I am also calling on the government to come forward with more financial support for affected businesses and for people who are struggling to get by.
“I am immensely proud of the people of Southwark and of our local businesses for doing their best to adapt to an ever-changing situation, playing your part by following the new rules as they happen, and trying your best to stop the spread of the virus.
“I urge everyone to continue to do this, with our full support. Only by working together can we protect our families, friends and communities.”
Southwark saw a total of 250 new positive COVID-cases last week, compared to 186 the week before – a rise of more than 34 per cent in just seven days; though it is not one of the worst affected boroughs in the capital. Ealing currently has the highest rate of infection in London, at 144.8 cases per 100,000 people.
The government’s own advisers had warned not locking down fully could lead to deaths rising to 200 a day by next month.
Although supportive of further measures, Labour, the Lib Dems and the Greens are all calling for a ‘circuit breaker’ lockdown to give the government time to fix the ‘failing’ test and trace system, including giving businesses and residents greater support, and prevent the NHS from becoming overwhelmed in November.
Bermondsey and Old Southwark MP Neil Coyle described Boris Johnson as “ increasingly isolated and out of touch” after a new YouGov poll showed 68 per cent of respondents would support a circuit breaker lockdown during half term.
Dulwich and West Norwood MP Helen Hayes said: “If we follow the science and break the circuit, we can get this virus under control.
“If we do not, we could sleep walk into a long and bleak winter.”
According to data from City Hall, despite improvements over the last three weeks the testing rate in London remains the lowest in the country and is currently less than 80 per cent of the average rate achieved across England.
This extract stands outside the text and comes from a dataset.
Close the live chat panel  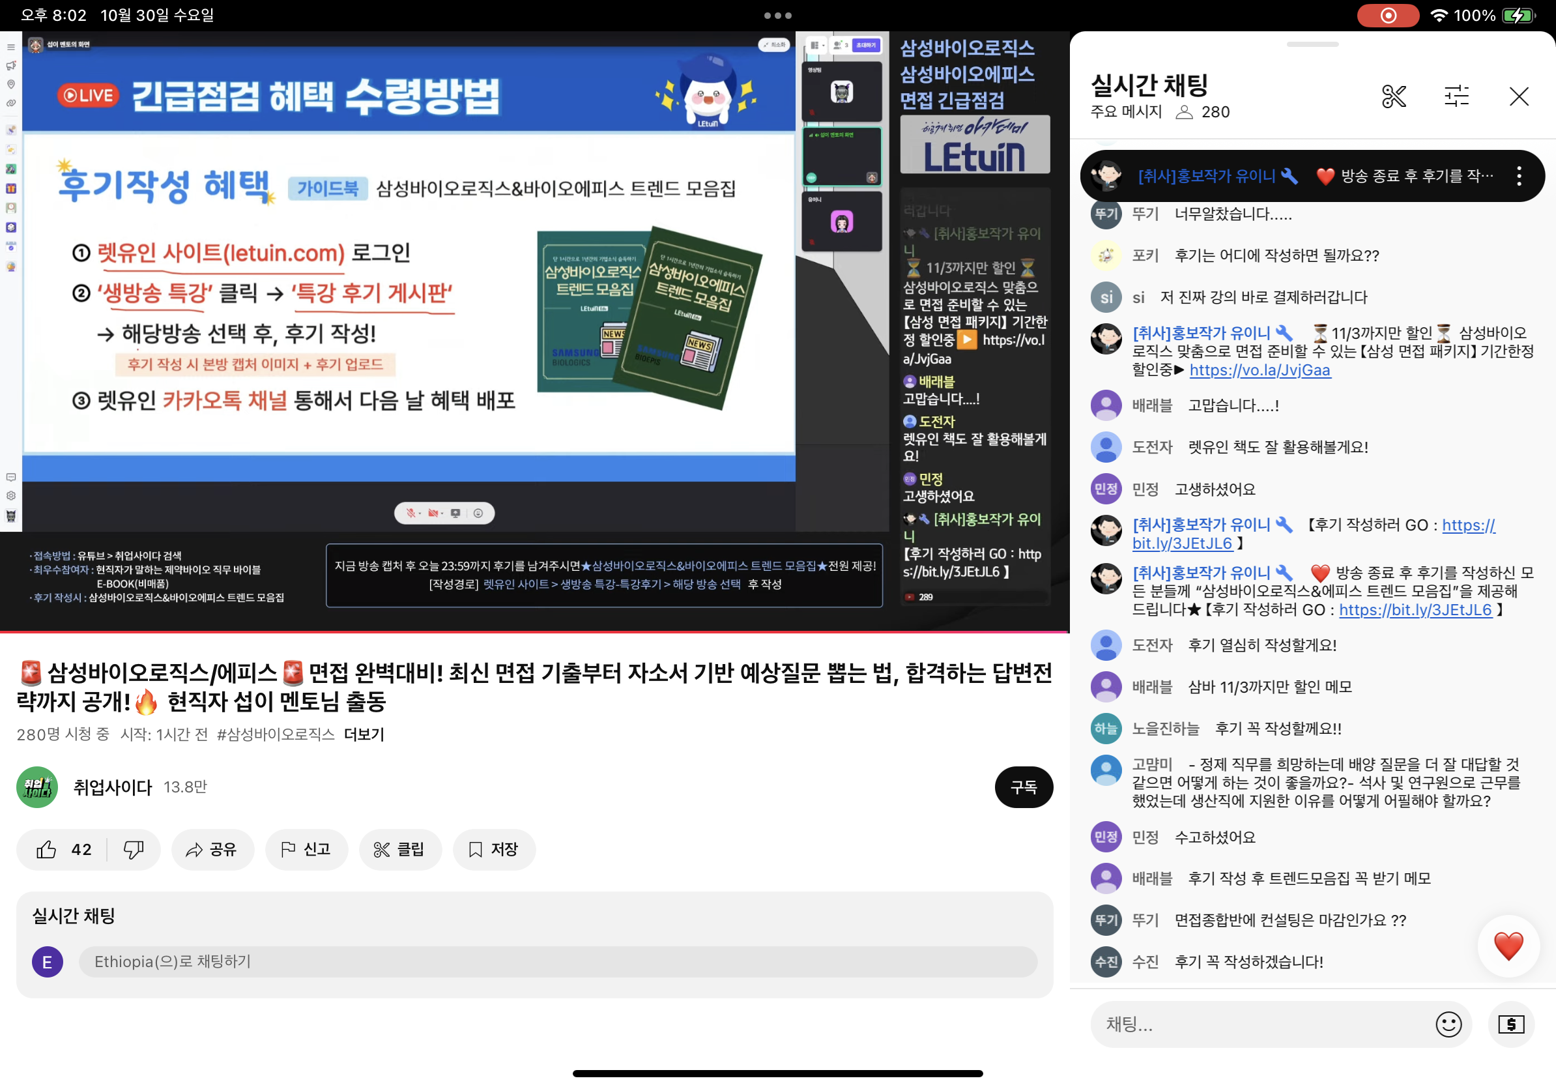pos(1519,96)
Yesterday (Wednesday, October 14), Sadiq Khan wrote to the Prime Minister calling for more financial support for struggling industries in London, and further clarification on what help will be available if the capital is moved into higher tiers – as announced today – including an immediate extension to the business rates holiday for retail, leisure and hospitality businesses currently due to end in March 2021.
In the letter he explained: “At 67 per cent of usual pay, the new Job Support Scheme is less generous than the Coronavirus Job Retention Scheme and it leaves out workers in sectors which are not “legally closed” but are struggling under the restrictions currently in place, as well as the self-employed.
“At present the scheme does not prevent the incomes of the lowest-paid workers falling below the minimum wage, but many Londoners in this position are blocked from accessing additional support through the benefit system.”
Luisa Porritt who was announced as the Lib Dem candidate for Mayor of London last week, said: “It is clear that testing capacity in London is not good enough and that the test and trace system itself is in a mess.
“Until this is fixed, people will continue to face lockdown as a result of Government incompetence.
“A circuit breaker, introduced now, will not only get the transmission rate down but would give the government the opportunity to fix the failing test and trace system.”
Green Party co-leader Sian Berry, who is also the party’s mayoral candidate in the delayed election, is backing a circuit breaker but also pushing for a Universal Basic Income to replace Universal Credit as “the simplest, most effective way to protect lives and guard against a new wave of poverty.”
She said: “This morning I told the mayor that now is the time for a strong united call from London to short-circuit the complexity of current systems of support and welfare, and bring in a basic income that would stop anyone facing hardship from falling through the gaps this winter.
“For the new restrictions to be effective, we also need the government to get in place a properly-funded local test and trace service, without the failures of the privatised and centralised system that has let down so many people.
For months, the Greens have been warning that government measures are not going far enough to halt a second wave.
“A short, effective lockdown combined with universal income support, where no one can fall through the cracks into destitution, is what our citizens need at this crucial time. This is how we can work together as a city to save lives.”
On top of the new rules, people should continue to keep their distance from others, wash their hands frequently, wear a face covering, and self-isolate if showing any COVID-19 symptom while arranging a test, or if they have been in contact with someone else who has tested positive.